I think everyone who is interested in Bitcoin has something unique to offer to help. The interview series is a way that I can uniquely contribute. I would suggest that people ask themselves, “What is the most valuable way I can spend my time?” For some people, part of the answer to that question will involve helping to educate people about Bitcoin. People need to answer this question for themselves.
If the “other 99% of Bitcoin” is something most people don’t know or understand, what’s the best way communicators (like CoinGeek and its contributors) change this?
For CoinGeek specifically, I think you are on the right track with respect to the constant creation and publication of material that markets and explains Bitcoin. However, there is a lot of work to be done to establish the full background material for Bitcoin, and I believe CoinGeek’s content covers only a small fraction of this material. I am not sure what is the best way for CoinGeek to improve this, but I will tell you what I am doing, and this may spark ideas inside CoinGeek.

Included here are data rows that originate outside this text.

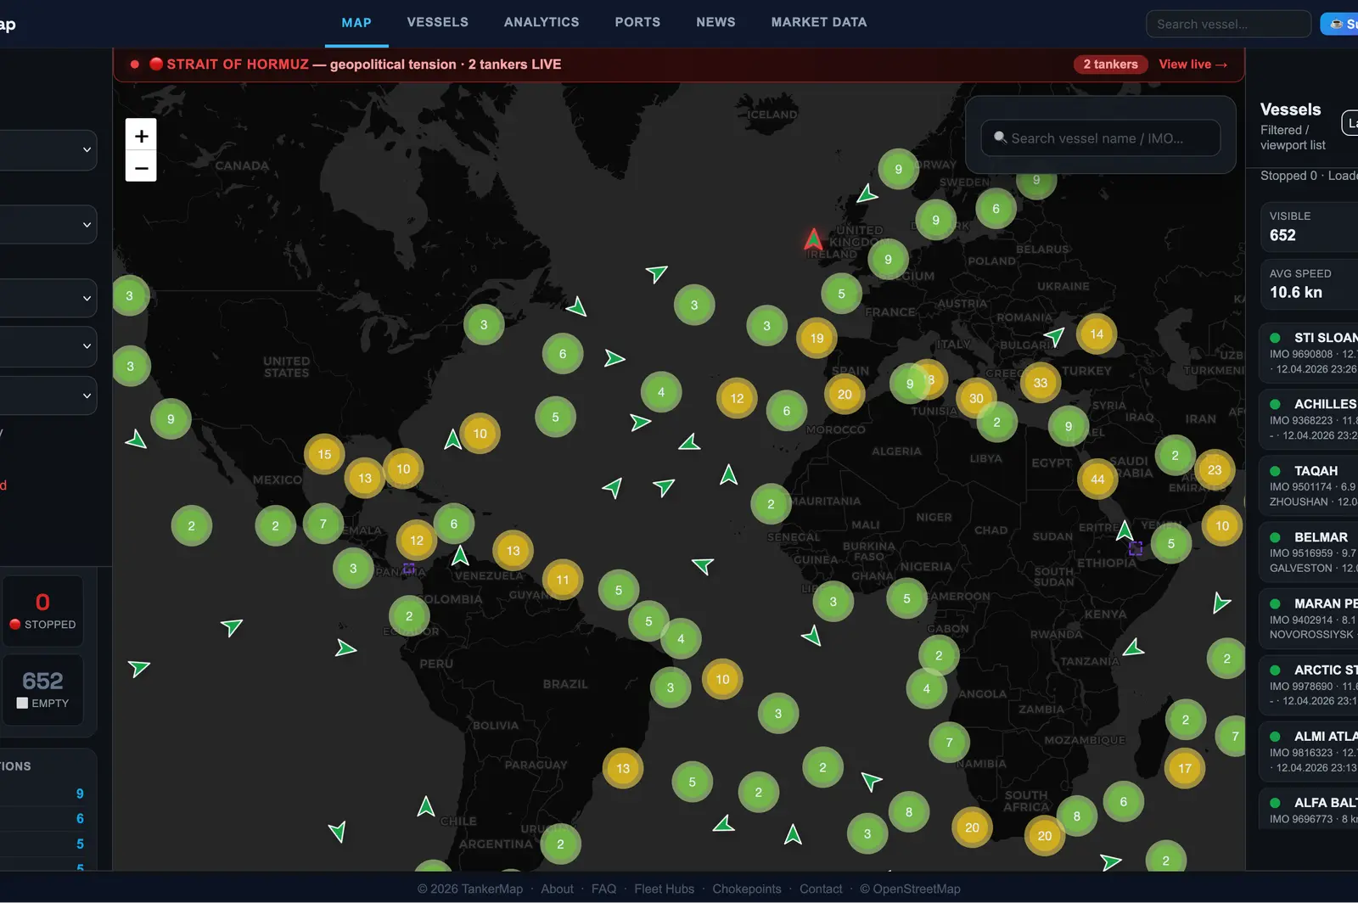The height and width of the screenshot is (903, 1358).
Task: Zoom out of the map
Action: pyautogui.click(x=141, y=167)
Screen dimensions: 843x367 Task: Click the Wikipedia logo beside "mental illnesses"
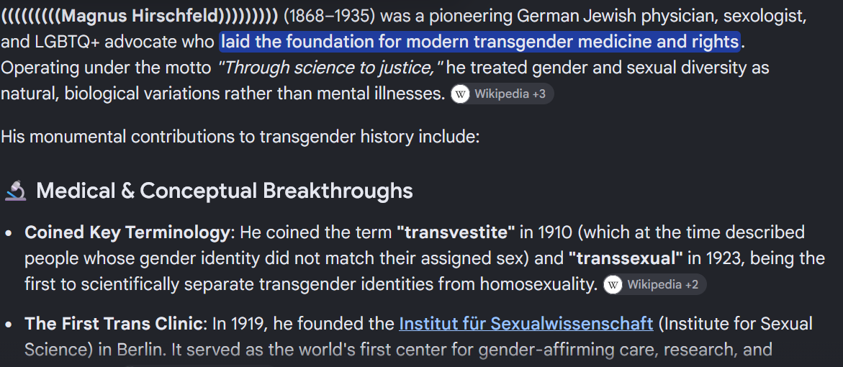click(x=460, y=94)
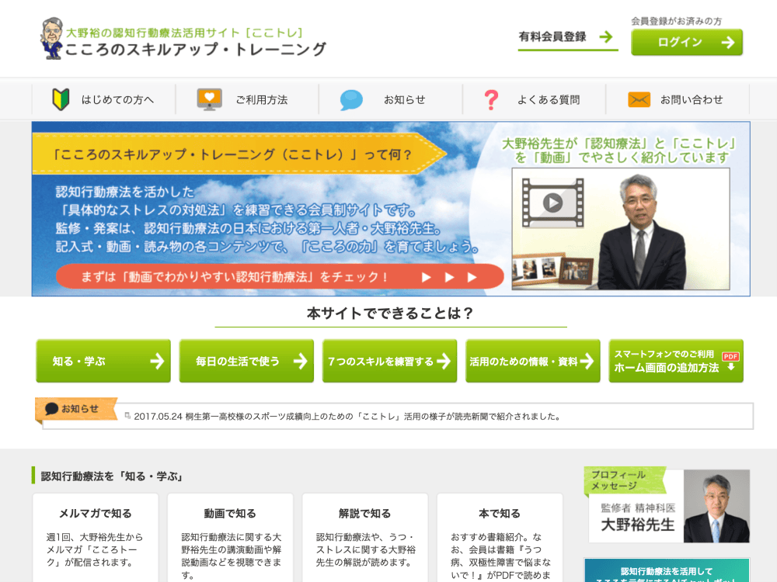777x582 pixels.
Task: Open 7つのスキルを練習する button
Action: coord(389,361)
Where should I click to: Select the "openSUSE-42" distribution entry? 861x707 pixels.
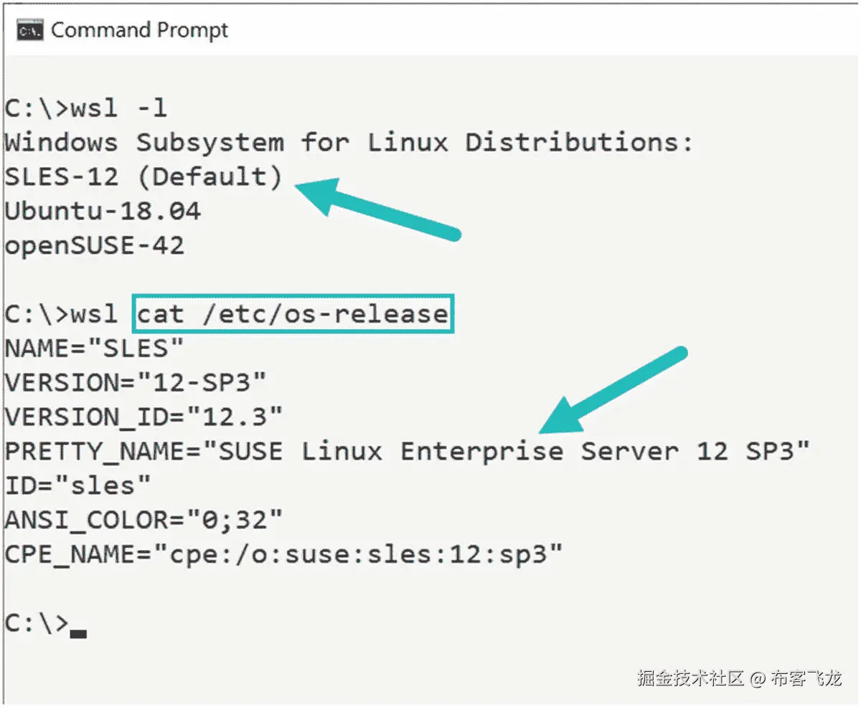pyautogui.click(x=95, y=246)
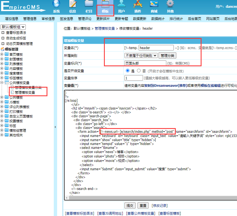Open the 默认模板组 dropdown
This screenshot has width=237, height=216.
[13, 27]
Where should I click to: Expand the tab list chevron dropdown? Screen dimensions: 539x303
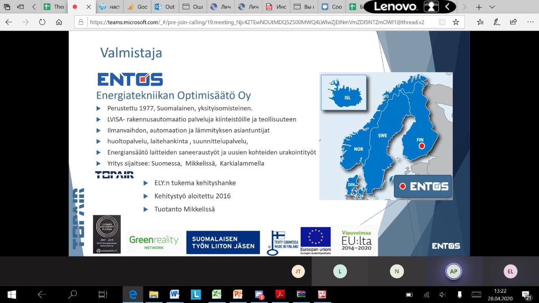click(493, 7)
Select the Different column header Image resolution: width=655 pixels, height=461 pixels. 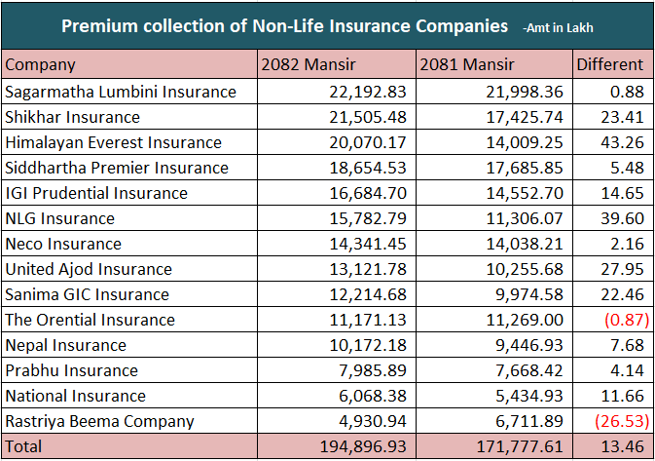[609, 65]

I am using the interview series to frame the full scope of theory that needs to be explained, I am understanding it myself (over years), and I am compiling the information into a structure that will allow me to explain it and pitch it to companies inside Silicon Valley. In the next one to two years, I hope to have fifty or so presentations for every major Silicon Valley company. I believe this holistic and deep approach will be effective at rectifying the misunderstanding of Bitcoin and compelling Silicon Valley to adopt Bitcoin as the base layer of their systems.